And that also affects people who aren’t disabled too: people who might live quite remotely or not have much money; have caring responsibilities; might or might just feel that literary events are bit cliquey and it's not for the likes of them. So I started a campaign with my publisher, Claire Christian, to ‘keep festivals hybrid’. So it's all, erm. It’s slightly on a shoestring, no budget, just the two of us shouting a lot on Twitter. But we produced a guide for which was very generously supported financially by the authors [including] Kit de Waal. I never know if it’s pronounced Vahl or Wall – I’m not quite sure. But she gave us the money to have a guide, which is a technical guide to putting your small festivals and events online. We're going for the carrot rather than the stick, really.

Nick: Excellent.

Penny: And we're also teaming with other groups, including the Inklusion Guide – which is being launched in August, I think, at the Edinburgh Festival – to just get that message out there. Just to say: “Don't forget about us. We're still here. We still want to provide – er, to promote – our books and we still want to be a part of the author's literary scene.

Nick: That’s really good. And you mentioned there that disabled authors face some extra and challenges. And could you both elaborate on that a bit? Penny. Let's start with you, cos you just mentioned it.

Penny: Umm. I think a lot of it is fear - because the literary scene is quite old fashioned;, it's London centric. And it's the fear that if you ask for reasonable adjustments or for something different from what they normally do that you will be seen as difficult. So most authors don’t have a lot of power – unless you are JK Rowling or somebody – so you don't want to be seen as difficult. And then, things like traveling – if you can't sort of travel to meet somebody in London.

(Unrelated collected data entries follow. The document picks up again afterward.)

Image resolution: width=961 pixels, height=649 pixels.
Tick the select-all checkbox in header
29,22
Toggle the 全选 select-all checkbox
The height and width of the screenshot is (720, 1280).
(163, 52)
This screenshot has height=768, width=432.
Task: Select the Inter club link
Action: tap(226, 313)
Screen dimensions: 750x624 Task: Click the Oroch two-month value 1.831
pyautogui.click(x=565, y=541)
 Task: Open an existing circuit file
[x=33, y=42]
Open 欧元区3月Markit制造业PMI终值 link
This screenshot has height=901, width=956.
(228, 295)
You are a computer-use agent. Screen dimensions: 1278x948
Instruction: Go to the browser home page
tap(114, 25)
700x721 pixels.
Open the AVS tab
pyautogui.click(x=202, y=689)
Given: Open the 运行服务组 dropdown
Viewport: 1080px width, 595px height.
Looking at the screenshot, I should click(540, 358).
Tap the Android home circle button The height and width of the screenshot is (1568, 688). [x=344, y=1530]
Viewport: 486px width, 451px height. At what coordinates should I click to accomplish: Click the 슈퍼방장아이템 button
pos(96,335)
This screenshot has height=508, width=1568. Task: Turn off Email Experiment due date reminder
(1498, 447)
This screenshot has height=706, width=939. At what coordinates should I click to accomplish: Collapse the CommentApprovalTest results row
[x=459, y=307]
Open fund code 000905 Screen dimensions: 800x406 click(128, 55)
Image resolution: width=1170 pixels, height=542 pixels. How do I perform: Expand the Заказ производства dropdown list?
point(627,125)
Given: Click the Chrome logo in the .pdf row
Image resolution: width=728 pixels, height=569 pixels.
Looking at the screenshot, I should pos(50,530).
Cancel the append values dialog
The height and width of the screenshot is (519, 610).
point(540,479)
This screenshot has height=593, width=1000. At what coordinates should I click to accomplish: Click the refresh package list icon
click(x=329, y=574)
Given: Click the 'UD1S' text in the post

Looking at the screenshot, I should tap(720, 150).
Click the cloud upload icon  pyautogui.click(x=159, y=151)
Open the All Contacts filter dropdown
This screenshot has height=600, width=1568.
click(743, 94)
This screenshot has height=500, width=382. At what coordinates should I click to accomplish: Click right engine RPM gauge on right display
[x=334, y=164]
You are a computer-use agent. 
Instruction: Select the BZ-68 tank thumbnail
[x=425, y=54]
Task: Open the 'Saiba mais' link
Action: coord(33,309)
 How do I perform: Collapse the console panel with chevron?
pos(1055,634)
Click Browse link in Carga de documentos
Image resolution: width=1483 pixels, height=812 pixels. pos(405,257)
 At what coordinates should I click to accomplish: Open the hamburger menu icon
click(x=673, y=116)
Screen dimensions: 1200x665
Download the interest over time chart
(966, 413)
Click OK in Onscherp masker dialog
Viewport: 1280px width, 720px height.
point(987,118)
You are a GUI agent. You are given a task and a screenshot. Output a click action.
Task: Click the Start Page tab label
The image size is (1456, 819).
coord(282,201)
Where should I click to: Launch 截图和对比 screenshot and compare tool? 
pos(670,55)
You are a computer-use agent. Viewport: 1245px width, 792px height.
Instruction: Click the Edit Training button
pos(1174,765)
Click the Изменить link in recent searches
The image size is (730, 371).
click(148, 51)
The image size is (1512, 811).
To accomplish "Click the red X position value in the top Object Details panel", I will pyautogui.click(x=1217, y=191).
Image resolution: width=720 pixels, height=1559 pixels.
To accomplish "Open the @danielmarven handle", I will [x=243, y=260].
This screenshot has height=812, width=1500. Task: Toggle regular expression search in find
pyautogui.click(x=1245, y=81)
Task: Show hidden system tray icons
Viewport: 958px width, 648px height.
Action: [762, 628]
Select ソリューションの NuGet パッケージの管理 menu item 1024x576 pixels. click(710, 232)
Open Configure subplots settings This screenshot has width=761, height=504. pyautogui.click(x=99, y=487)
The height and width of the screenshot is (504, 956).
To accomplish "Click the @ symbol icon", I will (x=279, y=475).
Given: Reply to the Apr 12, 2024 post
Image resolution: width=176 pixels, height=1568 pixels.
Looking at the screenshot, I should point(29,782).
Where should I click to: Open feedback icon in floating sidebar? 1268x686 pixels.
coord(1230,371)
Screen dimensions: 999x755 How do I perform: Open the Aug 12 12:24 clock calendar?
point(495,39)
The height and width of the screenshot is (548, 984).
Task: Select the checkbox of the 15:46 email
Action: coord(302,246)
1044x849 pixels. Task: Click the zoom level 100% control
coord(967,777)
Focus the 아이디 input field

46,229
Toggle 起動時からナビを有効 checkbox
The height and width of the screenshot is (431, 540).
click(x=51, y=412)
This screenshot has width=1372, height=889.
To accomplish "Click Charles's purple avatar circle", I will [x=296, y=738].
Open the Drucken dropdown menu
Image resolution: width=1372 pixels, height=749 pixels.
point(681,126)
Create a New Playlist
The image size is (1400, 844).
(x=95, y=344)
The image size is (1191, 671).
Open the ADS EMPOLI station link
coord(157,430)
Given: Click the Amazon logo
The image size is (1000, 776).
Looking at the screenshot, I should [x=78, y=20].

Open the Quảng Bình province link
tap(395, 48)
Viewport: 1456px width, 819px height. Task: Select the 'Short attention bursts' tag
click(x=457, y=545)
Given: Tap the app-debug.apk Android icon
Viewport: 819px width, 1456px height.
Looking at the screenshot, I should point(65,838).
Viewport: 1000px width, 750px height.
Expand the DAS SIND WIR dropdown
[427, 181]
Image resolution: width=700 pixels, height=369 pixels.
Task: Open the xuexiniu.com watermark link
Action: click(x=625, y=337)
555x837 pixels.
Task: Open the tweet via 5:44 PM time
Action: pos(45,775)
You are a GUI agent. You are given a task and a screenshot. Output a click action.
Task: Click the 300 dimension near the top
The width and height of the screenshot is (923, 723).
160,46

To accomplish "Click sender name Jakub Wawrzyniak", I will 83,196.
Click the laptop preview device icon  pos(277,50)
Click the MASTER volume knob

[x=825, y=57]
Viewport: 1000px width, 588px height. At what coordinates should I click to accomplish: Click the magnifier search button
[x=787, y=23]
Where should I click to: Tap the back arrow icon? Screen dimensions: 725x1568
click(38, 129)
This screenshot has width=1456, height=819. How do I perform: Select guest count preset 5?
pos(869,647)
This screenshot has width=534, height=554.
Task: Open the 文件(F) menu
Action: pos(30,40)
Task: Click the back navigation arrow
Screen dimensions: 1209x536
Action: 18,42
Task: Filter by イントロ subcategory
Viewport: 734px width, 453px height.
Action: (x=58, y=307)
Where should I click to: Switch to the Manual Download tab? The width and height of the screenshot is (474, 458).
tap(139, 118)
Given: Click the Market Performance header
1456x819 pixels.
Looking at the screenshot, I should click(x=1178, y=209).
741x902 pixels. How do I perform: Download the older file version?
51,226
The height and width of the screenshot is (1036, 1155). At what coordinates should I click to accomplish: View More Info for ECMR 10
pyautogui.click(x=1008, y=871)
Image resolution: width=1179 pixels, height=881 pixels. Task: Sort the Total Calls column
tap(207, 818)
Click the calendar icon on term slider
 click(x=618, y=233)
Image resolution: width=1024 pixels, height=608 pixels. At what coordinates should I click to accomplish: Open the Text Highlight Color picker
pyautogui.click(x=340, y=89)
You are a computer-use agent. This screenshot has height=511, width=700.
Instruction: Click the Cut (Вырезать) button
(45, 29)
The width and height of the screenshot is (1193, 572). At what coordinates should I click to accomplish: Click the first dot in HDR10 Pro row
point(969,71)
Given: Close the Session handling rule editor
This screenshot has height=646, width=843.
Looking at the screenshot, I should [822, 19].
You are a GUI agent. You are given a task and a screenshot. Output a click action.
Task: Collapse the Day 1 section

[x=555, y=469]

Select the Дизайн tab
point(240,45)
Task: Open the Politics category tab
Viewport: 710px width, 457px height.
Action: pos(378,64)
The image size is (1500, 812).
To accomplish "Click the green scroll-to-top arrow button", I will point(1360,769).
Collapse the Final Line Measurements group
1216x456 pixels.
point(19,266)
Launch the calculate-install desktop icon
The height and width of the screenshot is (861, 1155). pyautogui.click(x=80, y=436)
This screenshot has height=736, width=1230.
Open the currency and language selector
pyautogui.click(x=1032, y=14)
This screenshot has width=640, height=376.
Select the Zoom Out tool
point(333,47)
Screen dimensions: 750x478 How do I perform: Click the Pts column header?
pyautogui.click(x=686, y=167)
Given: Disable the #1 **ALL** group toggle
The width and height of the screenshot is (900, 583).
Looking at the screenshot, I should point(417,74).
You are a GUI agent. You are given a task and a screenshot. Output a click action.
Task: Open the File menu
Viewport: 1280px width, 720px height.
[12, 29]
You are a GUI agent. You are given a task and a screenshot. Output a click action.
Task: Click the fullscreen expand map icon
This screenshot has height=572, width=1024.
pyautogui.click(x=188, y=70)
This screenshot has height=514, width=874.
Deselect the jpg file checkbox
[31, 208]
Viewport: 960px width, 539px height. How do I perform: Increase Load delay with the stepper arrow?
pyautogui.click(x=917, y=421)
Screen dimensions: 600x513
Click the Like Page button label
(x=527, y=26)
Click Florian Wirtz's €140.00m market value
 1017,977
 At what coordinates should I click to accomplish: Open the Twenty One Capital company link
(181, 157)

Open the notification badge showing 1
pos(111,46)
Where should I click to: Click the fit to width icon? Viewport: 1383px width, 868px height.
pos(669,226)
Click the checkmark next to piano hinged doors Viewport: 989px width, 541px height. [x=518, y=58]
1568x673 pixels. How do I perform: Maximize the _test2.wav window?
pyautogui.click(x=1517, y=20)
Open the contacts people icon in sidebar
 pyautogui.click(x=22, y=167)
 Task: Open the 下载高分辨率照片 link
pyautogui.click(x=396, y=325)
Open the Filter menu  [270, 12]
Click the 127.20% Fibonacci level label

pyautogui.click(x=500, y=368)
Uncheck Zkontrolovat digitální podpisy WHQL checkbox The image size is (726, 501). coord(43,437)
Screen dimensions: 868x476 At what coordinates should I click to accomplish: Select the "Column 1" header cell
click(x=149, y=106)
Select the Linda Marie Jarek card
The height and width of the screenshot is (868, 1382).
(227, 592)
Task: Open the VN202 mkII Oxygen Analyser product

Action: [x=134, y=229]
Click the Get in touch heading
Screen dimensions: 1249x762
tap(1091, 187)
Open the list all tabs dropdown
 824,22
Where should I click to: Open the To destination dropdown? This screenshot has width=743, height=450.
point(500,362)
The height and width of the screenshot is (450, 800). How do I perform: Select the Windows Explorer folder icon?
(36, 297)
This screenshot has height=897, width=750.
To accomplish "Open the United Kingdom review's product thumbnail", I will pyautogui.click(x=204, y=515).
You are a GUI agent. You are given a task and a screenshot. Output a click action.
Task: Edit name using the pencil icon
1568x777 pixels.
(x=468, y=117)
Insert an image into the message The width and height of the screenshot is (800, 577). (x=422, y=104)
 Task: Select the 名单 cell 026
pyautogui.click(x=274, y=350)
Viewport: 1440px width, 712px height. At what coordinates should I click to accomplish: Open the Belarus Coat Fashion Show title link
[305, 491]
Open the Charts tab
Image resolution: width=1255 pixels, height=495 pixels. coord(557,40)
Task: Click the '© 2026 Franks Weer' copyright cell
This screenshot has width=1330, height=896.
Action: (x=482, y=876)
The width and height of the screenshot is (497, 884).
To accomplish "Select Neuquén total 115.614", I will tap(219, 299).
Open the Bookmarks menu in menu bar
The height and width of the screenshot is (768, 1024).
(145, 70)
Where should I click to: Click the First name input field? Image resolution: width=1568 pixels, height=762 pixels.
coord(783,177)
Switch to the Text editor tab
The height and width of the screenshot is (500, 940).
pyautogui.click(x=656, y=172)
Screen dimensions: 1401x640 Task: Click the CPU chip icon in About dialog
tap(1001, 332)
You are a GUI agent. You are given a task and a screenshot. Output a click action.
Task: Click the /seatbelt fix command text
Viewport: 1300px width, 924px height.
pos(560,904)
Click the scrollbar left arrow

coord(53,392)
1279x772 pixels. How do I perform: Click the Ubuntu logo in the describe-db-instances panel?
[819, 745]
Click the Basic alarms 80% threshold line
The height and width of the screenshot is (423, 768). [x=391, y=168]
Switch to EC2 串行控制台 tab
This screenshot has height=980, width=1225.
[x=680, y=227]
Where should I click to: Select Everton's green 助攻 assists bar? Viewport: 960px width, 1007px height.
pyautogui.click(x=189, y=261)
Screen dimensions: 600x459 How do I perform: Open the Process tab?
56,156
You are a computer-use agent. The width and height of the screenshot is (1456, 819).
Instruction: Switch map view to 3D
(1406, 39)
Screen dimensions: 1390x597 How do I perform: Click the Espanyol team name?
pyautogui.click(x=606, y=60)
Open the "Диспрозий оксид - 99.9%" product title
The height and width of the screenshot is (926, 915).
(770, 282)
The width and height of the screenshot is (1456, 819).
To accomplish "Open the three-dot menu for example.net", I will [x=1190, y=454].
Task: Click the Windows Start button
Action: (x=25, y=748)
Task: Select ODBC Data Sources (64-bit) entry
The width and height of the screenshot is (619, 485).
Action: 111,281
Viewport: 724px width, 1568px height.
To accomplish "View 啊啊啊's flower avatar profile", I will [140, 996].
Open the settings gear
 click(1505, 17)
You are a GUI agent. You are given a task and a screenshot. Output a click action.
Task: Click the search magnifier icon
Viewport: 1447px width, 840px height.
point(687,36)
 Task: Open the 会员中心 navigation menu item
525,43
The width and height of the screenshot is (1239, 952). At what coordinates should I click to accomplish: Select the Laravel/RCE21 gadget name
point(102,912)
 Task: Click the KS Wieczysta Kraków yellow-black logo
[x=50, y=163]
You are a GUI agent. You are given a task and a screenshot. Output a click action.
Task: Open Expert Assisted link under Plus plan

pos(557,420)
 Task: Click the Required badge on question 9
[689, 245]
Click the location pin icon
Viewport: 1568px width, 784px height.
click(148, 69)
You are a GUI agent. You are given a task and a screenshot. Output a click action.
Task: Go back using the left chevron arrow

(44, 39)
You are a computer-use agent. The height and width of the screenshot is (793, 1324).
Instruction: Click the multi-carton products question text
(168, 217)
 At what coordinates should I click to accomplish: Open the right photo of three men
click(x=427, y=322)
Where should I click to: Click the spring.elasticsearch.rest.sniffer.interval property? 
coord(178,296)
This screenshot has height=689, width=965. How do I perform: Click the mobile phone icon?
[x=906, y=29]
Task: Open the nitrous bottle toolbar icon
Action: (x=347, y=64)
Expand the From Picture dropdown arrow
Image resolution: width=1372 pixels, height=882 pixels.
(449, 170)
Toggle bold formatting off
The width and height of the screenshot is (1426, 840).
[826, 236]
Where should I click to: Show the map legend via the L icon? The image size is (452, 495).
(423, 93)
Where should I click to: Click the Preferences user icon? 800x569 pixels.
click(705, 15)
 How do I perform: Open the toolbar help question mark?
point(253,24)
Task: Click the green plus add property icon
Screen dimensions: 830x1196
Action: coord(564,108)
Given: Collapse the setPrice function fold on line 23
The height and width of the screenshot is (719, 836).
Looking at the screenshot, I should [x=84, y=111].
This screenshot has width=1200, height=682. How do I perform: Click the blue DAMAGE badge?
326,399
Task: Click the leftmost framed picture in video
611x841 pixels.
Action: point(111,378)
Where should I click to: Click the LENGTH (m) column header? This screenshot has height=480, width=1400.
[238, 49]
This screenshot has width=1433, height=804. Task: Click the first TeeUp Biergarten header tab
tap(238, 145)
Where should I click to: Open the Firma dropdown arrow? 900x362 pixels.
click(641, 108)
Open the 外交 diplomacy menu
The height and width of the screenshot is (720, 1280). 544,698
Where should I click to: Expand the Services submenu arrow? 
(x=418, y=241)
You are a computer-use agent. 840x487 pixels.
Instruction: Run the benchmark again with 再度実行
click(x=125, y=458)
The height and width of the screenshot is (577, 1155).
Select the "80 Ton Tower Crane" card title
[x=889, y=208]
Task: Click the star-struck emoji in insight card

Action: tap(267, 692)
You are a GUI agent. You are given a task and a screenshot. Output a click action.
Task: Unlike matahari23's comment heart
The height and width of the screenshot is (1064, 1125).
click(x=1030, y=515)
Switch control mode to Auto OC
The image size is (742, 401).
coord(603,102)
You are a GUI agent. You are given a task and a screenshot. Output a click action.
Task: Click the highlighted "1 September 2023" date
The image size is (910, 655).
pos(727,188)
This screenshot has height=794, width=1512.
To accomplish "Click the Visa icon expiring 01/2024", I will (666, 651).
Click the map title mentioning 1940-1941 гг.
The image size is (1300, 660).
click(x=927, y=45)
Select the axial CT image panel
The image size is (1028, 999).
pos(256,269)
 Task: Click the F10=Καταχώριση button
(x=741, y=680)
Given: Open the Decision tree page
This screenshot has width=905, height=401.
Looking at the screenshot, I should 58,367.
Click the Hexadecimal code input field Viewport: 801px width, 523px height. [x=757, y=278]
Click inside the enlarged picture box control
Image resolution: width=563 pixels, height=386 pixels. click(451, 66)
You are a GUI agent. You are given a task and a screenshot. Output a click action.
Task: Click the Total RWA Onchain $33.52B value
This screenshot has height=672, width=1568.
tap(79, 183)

I mean, my publisher was brilliant because she automatically said: “I'll come to you.” She didn't make a fuss, didn’t sort of, no song and dance about it. She came to me to chat and let me to sign my contract and that was brilliant. It didn't make me feel any different at all. I don't know, Chloe, if you've got… Did you have any of those fears when you first got into the industry?

Chloe: I don't know really because I – similarly to you – I had a great response from my agent. She said to me: “I'll come to you”. And it's weird how - similar to how we were speaking about the festivals – the lockdown changed how a lot of publishing worked. So meetings were happening on Zoom, everything moved online and at the moment it still seems to be the case. So all the meetings, pretty much all the meetings I've had have been via Zoom – which obviously is great for not having to travel.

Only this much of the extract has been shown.